Multikulti Project, 2019
Ook op de veertiende release in de vanuit Polen bestierde Spontaneous Music Tribune Series wordt vastgehouden aan het principe dat tenminste één muzikant afkomstig is van het Iberisch schiereiland. In dit geval gaat het om twee Spanjaarden, hoewel een van hen, saxofonist Albert Cirera, inmiddels via Lissabon in de Deense hoofdstad Kopenhagen is neergestreken. Gitarist Ferran Fages woont in Barcelona.

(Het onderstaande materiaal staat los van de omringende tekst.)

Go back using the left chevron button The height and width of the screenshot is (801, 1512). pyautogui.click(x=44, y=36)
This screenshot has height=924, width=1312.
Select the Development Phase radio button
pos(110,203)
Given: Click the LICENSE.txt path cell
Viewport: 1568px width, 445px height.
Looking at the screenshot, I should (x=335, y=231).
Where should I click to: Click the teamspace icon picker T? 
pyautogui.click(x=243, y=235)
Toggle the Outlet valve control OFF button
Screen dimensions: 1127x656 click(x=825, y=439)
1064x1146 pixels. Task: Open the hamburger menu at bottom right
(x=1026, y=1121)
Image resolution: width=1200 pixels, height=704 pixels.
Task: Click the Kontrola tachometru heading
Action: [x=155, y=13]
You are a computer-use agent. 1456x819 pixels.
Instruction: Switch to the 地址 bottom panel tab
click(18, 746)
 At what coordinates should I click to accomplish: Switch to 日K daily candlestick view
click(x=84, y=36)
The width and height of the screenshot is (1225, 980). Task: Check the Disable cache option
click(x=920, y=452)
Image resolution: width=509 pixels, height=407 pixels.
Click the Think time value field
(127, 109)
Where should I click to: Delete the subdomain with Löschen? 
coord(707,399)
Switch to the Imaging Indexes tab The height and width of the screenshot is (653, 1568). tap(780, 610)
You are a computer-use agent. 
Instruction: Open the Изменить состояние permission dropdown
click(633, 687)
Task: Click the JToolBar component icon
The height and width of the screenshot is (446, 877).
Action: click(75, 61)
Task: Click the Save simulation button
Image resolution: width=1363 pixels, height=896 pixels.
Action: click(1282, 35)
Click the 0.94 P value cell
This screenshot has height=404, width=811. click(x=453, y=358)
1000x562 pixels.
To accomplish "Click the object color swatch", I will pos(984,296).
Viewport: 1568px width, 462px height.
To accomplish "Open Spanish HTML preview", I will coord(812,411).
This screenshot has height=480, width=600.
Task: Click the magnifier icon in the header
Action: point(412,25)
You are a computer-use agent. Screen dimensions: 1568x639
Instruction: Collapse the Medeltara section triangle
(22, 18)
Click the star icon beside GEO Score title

Fages, die naast met zijn gitaar ook met draaitafels en elektronica in de weer is, heeft sinds begin jaren negentig op verschillende labels meer dan vijftig releases op zijn naam staan, als solo-artiest en met uiteenlopende muzikanten. Hij maakt ook onderdeel uit van Phicus, waarvan in 2017 het album Plom verscheen in dezelfde serie als waarin nu Aliatge is verschenen. Van Cirera is in de Spontaneous Music Tribune Series het solo-album Lisboa’s Work verschenen en daarnaast ook cd’s waarin hij als participant te horen is: Sons Of Liberty. Live at Granollers van Memoria Uno, een groot ensemble, en Terra Plana, een duoplaat met de Poolse pianist Witold Oleszak.
Wie enigszins bekend is met het werk van Fages en Cirera, kan bevroeden dat een samenwerking van deze twee muzikanten een vrij geïmproviseerde zoektocht oplevert naar het onbekende, naar (muzikale) mogelijkheden die ver voorbij het conventionele liggen. Het duo lapt gangbare opvattingen over wat muziek is of zou moeten zijn aan zijn laars. Door vooral geluiden uit hun instrumenten te puren die je juist niet met die instrumenten zou associëren, weten Fages en Cirera te verrassen, te verbazen en te verwarren.
Het tweetal vond kennelijk inspiratie in de metallurgie, getuige de titels van de zeven stukken op het album, die allemaal zijn vernoemd naar verschillende legeringen. Muzikaal staat het experiment voorop, waarbij beide muzikanten zich laten gelden; Fages op gitaar en Cirera op tenor- en sopraansaxofoon. Het is vaak moeilijk om de geluiden die het tweetal produceert te definiëren, maar hieronder volgt toch een poging om enigszins duidelijk te maken hoe de muziek op Aliatge klinkt.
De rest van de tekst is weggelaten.